Please extract every line of the data below and reproduce each one verbatim, with no changes.
*** Listed entries
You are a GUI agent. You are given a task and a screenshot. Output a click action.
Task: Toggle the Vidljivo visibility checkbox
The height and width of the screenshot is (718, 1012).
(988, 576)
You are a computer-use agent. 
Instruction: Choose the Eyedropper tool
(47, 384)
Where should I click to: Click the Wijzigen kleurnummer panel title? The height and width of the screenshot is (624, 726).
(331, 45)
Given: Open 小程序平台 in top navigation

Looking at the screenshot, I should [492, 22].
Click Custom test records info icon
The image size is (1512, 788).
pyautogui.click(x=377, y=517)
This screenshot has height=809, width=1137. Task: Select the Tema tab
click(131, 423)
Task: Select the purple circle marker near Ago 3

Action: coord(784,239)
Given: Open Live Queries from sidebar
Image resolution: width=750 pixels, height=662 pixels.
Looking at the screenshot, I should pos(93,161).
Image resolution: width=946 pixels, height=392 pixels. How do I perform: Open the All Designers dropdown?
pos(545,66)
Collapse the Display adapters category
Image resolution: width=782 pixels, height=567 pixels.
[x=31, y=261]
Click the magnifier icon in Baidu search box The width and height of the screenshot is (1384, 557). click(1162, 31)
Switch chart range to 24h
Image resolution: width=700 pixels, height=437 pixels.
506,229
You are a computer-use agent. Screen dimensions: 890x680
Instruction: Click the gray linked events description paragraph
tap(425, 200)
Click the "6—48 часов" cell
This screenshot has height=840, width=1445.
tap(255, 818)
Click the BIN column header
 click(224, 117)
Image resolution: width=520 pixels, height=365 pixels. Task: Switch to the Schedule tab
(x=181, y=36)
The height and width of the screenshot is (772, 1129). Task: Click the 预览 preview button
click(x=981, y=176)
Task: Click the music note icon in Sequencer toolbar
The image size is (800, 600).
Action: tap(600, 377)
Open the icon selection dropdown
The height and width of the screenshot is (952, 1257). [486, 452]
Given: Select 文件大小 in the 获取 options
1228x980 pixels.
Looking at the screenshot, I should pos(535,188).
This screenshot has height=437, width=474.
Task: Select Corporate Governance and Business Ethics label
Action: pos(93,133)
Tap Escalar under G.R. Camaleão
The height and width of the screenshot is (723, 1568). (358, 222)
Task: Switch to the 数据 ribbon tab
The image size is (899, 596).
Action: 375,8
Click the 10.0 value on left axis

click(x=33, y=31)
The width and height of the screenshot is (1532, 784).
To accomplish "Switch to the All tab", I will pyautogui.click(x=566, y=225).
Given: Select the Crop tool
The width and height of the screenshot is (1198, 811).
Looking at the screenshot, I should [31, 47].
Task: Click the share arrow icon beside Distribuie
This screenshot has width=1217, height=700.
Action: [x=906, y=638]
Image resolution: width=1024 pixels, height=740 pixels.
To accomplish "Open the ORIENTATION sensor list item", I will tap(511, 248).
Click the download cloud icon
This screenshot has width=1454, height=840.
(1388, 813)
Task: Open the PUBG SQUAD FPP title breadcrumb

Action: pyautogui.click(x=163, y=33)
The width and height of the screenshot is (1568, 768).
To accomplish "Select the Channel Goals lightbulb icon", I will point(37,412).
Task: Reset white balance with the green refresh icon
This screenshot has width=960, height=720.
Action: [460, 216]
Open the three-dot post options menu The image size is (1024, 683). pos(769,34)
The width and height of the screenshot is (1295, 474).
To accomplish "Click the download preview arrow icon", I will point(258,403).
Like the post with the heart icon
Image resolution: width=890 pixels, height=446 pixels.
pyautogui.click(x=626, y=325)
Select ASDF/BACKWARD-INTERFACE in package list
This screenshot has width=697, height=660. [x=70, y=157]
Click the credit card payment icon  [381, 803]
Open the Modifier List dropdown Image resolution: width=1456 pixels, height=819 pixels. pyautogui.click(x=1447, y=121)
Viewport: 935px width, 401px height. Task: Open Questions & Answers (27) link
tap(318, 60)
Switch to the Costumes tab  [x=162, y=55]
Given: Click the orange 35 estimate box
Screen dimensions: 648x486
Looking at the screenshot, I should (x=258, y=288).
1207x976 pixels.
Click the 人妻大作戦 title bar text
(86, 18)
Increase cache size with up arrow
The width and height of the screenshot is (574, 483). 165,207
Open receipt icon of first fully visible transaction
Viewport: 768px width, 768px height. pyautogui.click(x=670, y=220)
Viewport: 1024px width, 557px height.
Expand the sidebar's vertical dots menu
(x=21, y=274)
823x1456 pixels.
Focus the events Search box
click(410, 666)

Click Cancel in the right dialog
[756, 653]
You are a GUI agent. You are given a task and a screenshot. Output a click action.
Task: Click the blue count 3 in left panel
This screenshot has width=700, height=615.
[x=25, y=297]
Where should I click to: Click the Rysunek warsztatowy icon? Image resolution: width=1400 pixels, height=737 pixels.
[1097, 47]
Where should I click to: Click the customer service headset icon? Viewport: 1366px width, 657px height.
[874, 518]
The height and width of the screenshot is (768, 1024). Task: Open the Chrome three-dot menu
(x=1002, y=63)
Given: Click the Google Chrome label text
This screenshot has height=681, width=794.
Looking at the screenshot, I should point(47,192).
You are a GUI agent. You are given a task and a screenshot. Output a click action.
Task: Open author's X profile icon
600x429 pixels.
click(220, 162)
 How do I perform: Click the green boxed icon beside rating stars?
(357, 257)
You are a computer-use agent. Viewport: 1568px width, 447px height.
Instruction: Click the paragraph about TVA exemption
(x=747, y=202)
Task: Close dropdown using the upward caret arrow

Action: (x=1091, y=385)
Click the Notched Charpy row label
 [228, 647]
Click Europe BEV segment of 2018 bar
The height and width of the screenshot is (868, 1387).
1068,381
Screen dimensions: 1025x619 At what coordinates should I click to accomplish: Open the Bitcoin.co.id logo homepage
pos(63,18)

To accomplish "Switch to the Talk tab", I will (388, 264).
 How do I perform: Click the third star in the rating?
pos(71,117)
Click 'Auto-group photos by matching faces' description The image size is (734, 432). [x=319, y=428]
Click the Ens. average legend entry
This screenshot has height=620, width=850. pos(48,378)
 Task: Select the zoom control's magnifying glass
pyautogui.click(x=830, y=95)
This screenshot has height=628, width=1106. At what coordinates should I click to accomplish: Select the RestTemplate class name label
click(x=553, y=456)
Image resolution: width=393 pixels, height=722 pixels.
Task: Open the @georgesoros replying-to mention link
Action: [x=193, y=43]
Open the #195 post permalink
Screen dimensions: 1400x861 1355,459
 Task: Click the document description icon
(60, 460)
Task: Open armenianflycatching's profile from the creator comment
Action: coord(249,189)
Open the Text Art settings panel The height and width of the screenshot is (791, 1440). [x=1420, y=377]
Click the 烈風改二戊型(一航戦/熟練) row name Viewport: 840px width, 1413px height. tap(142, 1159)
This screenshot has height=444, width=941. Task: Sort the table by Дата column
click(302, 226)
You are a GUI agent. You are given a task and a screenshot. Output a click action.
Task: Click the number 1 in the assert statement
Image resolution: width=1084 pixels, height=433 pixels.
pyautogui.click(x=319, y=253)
******
**Problem solution**
You are a GUI agent. You are given a task and a screenshot. Output a click action.
Task: Toggle the Vidljivo visibility checkbox
The height and width of the screenshot is (718, 1012).
(988, 576)
You are a computer-use agent. 
Instruction: Choose the Eyedropper tool
(47, 384)
Where should I click to: Click the Wijzigen kleurnummer panel title? The height and width of the screenshot is (624, 726).
(331, 45)
Given: Open 小程序平台 in top navigation

Looking at the screenshot, I should [492, 22].
Click Custom test records info icon
The image size is (1512, 788).
pyautogui.click(x=377, y=517)
This screenshot has height=809, width=1137. Task: Select the Tema tab
click(131, 423)
Task: Select the purple circle marker near Ago 3

Action: coord(784,239)
Given: Open Live Queries from sidebar
Image resolution: width=750 pixels, height=662 pixels.
Looking at the screenshot, I should pos(93,161).
Image resolution: width=946 pixels, height=392 pixels. How do I perform: Open the All Designers dropdown?
pos(545,66)
Collapse the Display adapters category
Image resolution: width=782 pixels, height=567 pixels.
[x=31, y=261]
Click the magnifier icon in Baidu search box The width and height of the screenshot is (1384, 557). click(1162, 31)
Switch chart range to 24h
Image resolution: width=700 pixels, height=437 pixels.
506,229
You are a computer-use agent. Screen dimensions: 890x680
Instruction: Click the gray linked events description paragraph
tap(425, 200)
Click the "6—48 часов" cell
This screenshot has height=840, width=1445.
tap(255, 818)
Click the BIN column header
 click(224, 117)
Image resolution: width=520 pixels, height=365 pixels. Task: Switch to the Schedule tab
(x=181, y=36)
The height and width of the screenshot is (772, 1129). Task: Click the 预览 preview button
click(x=981, y=176)
Task: Click the music note icon in Sequencer toolbar
The image size is (800, 600).
Action: tap(600, 377)
Open the icon selection dropdown
The height and width of the screenshot is (952, 1257). [486, 452]
Given: Select 文件大小 in the 获取 options
1228x980 pixels.
Looking at the screenshot, I should pos(535,188).
This screenshot has height=437, width=474.
Task: Select Corporate Governance and Business Ethics label
Action: pos(93,133)
Tap Escalar under G.R. Camaleão
The height and width of the screenshot is (723, 1568). (358, 222)
Task: Switch to the 数据 ribbon tab
The image size is (899, 596).
Action: 375,8
Click the 10.0 value on left axis

click(x=33, y=31)
The width and height of the screenshot is (1532, 784).
To accomplish "Switch to the All tab", I will pyautogui.click(x=566, y=225).
Given: Select the Crop tool
The width and height of the screenshot is (1198, 811).
Looking at the screenshot, I should [31, 47].
Task: Click the share arrow icon beside Distribuie
This screenshot has width=1217, height=700.
Action: [x=906, y=638]
Image resolution: width=1024 pixels, height=740 pixels.
To accomplish "Open the ORIENTATION sensor list item", I will tap(511, 248).
Click the download cloud icon
This screenshot has width=1454, height=840.
(1388, 813)
Task: Open the PUBG SQUAD FPP title breadcrumb

Action: pyautogui.click(x=163, y=33)
The width and height of the screenshot is (1568, 768).
To accomplish "Select the Channel Goals lightbulb icon", I will point(37,412).
Task: Reset white balance with the green refresh icon
This screenshot has width=960, height=720.
Action: [460, 216]
Open the three-dot post options menu The image size is (1024, 683). pos(769,34)
The width and height of the screenshot is (1295, 474).
To accomplish "Click the download preview arrow icon", I will point(258,403).
Like the post with the heart icon
Image resolution: width=890 pixels, height=446 pixels.
pyautogui.click(x=626, y=325)
Select ASDF/BACKWARD-INTERFACE in package list
This screenshot has width=697, height=660. [x=70, y=157]
Click the credit card payment icon  [381, 803]
Open the Modifier List dropdown Image resolution: width=1456 pixels, height=819 pixels. pyautogui.click(x=1447, y=121)
Viewport: 935px width, 401px height. Task: Open Questions & Answers (27) link
tap(318, 60)
Switch to the Costumes tab  [x=162, y=55]
Given: Click the orange 35 estimate box
Screen dimensions: 648x486
Looking at the screenshot, I should (x=258, y=288).
1207x976 pixels.
Click the 人妻大作戦 title bar text
(86, 18)
Increase cache size with up arrow
The width and height of the screenshot is (574, 483). 165,207
Open receipt icon of first fully visible transaction
Viewport: 768px width, 768px height. pyautogui.click(x=670, y=220)
Viewport: 1024px width, 557px height.
Expand the sidebar's vertical dots menu
(x=21, y=274)
823x1456 pixels.
Focus the events Search box
click(410, 666)

Click Cancel in the right dialog
[756, 653]
You are a GUI agent. You are given a task and a screenshot. Output a click action.
Task: Click the blue count 3 in left panel
This screenshot has width=700, height=615.
[x=25, y=297]
Where should I click to: Click the Rysunek warsztatowy icon? Image resolution: width=1400 pixels, height=737 pixels.
[1097, 47]
Where should I click to: Click the customer service headset icon? Viewport: 1366px width, 657px height.
[874, 518]
The height and width of the screenshot is (768, 1024). Task: Open the Chrome three-dot menu
(x=1002, y=63)
Given: Click the Google Chrome label text
This screenshot has height=681, width=794.
Looking at the screenshot, I should point(47,192).
You are a GUI agent. You are given a task and a screenshot. Output a click action.
Task: Open author's X profile icon
600x429 pixels.
click(220, 162)
 How do I perform: Click the green boxed icon beside rating stars?
(357, 257)
You are a computer-use agent. Viewport: 1568px width, 447px height.
Instruction: Click the paragraph about TVA exemption
(x=747, y=202)
Task: Close dropdown using the upward caret arrow

Action: (x=1091, y=385)
Click the Notched Charpy row label
 [228, 647]
Click Europe BEV segment of 2018 bar
The height and width of the screenshot is (868, 1387).
1068,381
Screen dimensions: 1025x619 At what coordinates should I click to accomplish: Open the Bitcoin.co.id logo homepage
pos(63,18)

To accomplish "Switch to the Talk tab", I will (388, 264).
 How do I perform: Click the third star in the rating?
pos(71,117)
Click 'Auto-group photos by matching faces' description The image size is (734, 432). [x=319, y=428]
Click the Ens. average legend entry
This screenshot has height=620, width=850. pos(48,378)
 Task: Select the zoom control's magnifying glass
pyautogui.click(x=830, y=95)
This screenshot has height=628, width=1106. At what coordinates should I click to accomplish: Select the RestTemplate class name label
click(x=553, y=456)
Image resolution: width=393 pixels, height=722 pixels.
Task: Open the @georgesoros replying-to mention link
Action: [x=193, y=43]
Open the #195 post permalink
Screen dimensions: 1400x861 1355,459
 Task: Click the document description icon
(60, 460)
Task: Open armenianflycatching's profile from the creator comment
Action: coord(249,189)
Open the Text Art settings panel The height and width of the screenshot is (791, 1440). [x=1420, y=377]
Click the 烈風改二戊型(一航戦/熟練) row name Viewport: 840px width, 1413px height. tap(142, 1159)
This screenshot has height=444, width=941. Task: Sort the table by Дата column
click(302, 226)
You are a GUI agent. You are given a task and a screenshot. Output a click action.
Task: Click the number 1 in the assert statement
Image resolution: width=1084 pixels, height=433 pixels.
pyautogui.click(x=319, y=253)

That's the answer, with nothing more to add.